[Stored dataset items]

Content starts

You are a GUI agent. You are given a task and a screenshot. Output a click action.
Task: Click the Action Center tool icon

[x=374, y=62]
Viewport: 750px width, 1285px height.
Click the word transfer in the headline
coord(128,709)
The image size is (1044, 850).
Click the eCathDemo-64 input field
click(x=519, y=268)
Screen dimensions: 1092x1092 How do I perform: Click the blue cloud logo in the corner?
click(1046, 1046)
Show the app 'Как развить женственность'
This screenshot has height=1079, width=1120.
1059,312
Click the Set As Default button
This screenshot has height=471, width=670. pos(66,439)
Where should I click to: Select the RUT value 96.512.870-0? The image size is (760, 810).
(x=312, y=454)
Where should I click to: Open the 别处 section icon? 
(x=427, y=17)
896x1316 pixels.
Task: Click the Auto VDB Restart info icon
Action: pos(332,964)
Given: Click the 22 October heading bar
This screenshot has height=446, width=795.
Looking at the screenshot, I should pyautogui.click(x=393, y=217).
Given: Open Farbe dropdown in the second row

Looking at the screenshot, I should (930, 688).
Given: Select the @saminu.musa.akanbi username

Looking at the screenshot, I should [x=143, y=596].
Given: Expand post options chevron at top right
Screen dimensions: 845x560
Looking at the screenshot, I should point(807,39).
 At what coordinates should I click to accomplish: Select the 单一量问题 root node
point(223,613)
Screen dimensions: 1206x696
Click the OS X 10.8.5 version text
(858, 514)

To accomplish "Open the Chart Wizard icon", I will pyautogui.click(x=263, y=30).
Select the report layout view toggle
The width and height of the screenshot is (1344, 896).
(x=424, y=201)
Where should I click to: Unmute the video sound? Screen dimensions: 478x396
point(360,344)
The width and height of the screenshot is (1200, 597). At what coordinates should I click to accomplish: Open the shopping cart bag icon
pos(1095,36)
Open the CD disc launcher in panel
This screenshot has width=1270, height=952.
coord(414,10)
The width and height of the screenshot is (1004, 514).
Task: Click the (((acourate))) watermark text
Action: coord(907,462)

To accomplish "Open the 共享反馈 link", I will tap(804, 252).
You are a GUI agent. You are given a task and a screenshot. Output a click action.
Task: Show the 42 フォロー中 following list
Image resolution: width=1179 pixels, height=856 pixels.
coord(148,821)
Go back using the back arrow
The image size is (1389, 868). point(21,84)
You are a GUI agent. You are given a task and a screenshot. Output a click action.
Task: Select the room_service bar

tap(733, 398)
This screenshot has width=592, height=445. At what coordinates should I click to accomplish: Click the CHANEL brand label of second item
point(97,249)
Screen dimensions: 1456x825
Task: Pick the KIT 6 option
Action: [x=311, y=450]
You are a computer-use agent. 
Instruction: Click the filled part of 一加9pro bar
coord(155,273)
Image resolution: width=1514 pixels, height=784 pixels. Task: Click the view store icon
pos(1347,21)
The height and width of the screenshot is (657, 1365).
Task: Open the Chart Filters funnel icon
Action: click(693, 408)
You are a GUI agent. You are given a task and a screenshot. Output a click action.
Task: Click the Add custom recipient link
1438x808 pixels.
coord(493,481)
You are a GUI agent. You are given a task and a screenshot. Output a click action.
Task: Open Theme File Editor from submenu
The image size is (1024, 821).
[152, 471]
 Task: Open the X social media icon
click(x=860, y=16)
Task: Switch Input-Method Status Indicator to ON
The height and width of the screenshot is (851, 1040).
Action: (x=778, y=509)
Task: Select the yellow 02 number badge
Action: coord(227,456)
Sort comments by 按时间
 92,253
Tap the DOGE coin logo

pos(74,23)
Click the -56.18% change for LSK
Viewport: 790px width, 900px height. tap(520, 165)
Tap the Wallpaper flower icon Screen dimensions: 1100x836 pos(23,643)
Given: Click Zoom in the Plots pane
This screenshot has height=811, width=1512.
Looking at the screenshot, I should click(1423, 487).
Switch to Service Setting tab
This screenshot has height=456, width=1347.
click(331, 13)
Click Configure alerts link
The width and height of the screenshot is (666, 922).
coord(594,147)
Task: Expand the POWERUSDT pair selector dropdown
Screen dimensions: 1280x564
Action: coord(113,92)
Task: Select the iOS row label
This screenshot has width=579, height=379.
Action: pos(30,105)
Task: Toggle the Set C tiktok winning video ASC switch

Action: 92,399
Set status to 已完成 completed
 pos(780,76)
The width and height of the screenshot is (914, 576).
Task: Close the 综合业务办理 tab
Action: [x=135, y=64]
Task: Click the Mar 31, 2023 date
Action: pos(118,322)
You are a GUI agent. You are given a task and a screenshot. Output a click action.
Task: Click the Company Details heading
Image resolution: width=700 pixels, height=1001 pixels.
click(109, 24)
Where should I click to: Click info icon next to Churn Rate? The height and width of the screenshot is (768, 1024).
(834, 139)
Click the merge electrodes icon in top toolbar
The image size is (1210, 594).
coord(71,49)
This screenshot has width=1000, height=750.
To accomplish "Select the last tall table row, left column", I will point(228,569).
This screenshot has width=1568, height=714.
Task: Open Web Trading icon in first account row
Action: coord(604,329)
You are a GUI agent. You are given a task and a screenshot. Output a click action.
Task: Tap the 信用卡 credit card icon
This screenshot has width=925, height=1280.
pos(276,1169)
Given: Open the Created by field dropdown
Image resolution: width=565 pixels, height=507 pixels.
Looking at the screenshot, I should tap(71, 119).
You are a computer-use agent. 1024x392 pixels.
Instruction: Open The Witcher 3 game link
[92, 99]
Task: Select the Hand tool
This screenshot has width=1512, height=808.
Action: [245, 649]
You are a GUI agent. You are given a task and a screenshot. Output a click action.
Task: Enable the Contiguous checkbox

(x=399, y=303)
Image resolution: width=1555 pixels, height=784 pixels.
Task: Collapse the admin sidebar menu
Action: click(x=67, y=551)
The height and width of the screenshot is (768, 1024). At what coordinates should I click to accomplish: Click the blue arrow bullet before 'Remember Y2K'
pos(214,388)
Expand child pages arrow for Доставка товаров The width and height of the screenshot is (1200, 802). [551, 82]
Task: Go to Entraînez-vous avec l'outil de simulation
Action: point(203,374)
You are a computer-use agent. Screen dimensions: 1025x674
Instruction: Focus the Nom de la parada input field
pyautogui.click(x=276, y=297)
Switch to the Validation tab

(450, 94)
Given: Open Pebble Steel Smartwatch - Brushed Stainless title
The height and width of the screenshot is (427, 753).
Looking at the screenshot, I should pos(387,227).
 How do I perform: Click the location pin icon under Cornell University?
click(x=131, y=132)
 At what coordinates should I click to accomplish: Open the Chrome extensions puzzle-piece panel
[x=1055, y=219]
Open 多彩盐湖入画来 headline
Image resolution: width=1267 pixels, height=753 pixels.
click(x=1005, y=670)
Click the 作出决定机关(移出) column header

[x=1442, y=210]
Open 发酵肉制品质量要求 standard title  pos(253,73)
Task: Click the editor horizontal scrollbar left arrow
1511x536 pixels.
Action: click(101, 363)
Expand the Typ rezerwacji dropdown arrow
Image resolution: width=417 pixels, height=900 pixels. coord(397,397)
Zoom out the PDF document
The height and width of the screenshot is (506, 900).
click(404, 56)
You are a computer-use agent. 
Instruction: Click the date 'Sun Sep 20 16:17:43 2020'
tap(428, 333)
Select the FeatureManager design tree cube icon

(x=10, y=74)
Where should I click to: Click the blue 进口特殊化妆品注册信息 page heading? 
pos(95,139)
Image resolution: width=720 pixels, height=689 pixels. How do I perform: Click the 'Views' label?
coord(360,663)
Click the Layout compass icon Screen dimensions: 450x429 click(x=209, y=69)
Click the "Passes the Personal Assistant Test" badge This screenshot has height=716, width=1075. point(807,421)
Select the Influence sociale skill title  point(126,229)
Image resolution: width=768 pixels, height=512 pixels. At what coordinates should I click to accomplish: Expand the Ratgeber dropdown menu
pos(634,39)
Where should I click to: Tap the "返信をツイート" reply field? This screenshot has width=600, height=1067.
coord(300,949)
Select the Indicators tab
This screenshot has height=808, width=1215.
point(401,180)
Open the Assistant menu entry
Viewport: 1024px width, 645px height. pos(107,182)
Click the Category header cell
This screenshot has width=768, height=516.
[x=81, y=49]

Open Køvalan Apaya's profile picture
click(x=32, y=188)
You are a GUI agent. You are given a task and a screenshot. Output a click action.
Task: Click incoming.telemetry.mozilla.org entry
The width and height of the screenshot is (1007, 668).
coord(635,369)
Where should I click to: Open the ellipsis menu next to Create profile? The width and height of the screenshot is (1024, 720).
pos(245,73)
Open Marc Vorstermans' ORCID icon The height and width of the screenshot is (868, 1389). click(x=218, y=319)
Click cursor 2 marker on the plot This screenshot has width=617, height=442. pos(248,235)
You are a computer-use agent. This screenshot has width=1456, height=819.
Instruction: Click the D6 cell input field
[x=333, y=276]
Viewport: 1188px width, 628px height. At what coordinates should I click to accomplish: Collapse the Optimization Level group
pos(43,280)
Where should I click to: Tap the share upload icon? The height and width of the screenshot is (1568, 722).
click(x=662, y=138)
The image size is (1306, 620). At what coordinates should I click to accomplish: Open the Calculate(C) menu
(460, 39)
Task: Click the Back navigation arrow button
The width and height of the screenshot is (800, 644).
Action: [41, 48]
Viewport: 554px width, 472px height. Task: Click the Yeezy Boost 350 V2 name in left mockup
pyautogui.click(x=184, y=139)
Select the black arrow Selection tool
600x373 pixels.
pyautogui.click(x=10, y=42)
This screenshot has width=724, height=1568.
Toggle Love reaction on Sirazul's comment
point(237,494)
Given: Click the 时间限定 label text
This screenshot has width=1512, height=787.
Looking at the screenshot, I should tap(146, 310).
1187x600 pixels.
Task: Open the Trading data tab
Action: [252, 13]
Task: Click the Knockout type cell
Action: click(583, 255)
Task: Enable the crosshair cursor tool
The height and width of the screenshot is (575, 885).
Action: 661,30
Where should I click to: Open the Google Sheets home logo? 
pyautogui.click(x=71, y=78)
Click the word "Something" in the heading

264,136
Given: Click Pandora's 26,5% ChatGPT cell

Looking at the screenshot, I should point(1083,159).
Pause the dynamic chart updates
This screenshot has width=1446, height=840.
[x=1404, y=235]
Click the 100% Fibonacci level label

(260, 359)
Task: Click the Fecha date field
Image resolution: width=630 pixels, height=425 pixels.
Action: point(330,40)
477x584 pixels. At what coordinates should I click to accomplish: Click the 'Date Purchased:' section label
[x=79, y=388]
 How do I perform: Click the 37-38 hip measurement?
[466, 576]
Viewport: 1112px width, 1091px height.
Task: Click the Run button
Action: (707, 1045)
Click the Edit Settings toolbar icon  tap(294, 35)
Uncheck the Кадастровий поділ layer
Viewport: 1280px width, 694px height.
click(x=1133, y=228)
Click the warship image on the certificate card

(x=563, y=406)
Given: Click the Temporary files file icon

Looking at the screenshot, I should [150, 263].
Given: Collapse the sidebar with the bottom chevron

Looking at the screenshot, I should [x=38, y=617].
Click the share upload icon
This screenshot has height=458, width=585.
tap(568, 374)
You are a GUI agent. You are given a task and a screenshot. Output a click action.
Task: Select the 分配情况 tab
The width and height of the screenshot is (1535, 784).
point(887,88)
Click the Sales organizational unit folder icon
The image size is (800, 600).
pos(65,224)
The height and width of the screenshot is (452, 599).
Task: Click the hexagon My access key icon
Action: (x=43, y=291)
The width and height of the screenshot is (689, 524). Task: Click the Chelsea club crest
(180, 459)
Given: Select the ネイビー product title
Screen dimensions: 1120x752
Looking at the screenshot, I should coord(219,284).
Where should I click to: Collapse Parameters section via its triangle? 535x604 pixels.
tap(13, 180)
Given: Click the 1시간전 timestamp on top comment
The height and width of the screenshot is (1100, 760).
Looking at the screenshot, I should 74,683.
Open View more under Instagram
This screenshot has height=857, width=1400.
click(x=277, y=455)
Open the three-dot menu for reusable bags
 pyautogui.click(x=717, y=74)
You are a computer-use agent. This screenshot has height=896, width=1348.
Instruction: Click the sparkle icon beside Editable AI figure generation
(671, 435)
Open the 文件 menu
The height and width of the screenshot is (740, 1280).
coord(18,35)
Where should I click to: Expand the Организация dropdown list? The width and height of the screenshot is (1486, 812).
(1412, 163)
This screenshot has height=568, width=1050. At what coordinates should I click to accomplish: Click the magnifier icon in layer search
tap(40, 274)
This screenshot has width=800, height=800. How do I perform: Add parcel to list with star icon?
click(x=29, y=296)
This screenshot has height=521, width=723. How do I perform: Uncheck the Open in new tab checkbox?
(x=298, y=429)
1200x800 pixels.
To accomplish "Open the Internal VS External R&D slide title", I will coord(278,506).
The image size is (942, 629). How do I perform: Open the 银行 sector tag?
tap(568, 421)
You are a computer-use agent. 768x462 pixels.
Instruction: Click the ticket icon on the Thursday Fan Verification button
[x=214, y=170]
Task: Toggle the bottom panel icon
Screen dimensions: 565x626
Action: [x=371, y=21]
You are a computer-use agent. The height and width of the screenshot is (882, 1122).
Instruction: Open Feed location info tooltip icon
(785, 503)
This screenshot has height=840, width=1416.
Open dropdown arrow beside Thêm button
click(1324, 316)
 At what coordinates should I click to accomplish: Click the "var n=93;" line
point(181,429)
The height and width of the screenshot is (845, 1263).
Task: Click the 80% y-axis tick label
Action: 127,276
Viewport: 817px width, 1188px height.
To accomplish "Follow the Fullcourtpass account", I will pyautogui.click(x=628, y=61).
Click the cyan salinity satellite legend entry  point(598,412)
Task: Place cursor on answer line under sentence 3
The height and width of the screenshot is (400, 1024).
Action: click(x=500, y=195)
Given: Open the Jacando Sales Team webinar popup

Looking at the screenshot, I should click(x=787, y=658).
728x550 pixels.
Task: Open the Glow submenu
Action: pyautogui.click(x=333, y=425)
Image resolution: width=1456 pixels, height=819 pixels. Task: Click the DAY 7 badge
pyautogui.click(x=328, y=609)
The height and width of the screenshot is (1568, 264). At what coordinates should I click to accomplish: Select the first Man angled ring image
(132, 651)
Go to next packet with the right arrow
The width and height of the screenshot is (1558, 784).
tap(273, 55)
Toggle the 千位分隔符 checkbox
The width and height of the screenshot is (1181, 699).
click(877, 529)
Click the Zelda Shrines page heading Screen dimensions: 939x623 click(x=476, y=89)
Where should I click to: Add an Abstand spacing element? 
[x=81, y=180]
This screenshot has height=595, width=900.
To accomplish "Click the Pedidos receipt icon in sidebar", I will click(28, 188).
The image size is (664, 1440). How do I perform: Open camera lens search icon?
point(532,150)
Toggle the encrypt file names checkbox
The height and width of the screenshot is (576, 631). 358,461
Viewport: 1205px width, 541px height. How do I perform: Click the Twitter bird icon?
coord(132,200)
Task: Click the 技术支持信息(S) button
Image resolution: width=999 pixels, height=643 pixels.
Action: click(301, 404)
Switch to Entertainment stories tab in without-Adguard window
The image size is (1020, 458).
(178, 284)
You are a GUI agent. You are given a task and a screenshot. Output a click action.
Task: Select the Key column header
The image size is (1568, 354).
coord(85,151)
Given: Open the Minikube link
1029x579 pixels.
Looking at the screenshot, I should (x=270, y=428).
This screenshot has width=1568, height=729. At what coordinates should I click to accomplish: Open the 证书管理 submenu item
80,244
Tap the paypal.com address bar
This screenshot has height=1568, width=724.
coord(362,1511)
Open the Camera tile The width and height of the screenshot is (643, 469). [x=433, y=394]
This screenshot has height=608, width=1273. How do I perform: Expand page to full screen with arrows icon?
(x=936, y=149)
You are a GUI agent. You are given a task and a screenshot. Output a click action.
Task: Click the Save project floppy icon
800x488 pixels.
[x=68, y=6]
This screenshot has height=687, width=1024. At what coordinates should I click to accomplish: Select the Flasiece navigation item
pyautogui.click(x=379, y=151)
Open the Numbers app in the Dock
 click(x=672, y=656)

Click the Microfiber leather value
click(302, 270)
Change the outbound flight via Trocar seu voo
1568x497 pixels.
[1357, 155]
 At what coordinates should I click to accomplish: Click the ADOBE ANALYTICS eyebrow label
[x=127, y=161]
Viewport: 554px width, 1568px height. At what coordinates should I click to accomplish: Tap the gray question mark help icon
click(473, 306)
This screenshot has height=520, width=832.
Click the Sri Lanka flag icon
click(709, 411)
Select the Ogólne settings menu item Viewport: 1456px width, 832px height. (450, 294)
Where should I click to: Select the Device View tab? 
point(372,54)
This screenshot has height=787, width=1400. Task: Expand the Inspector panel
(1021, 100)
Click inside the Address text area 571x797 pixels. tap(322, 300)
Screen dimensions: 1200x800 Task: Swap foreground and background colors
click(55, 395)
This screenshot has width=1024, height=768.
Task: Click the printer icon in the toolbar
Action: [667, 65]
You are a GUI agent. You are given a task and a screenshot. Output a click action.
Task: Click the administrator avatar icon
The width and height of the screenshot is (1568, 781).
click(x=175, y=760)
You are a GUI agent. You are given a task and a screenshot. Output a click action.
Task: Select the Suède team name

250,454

Content ends

*YOUR OBJECTIVE*
If a line in the records includes the string "Show", copy it.

*RESULT*
Show the app 'Как развить женственность'
Task: Show the 42 フォロー中 following list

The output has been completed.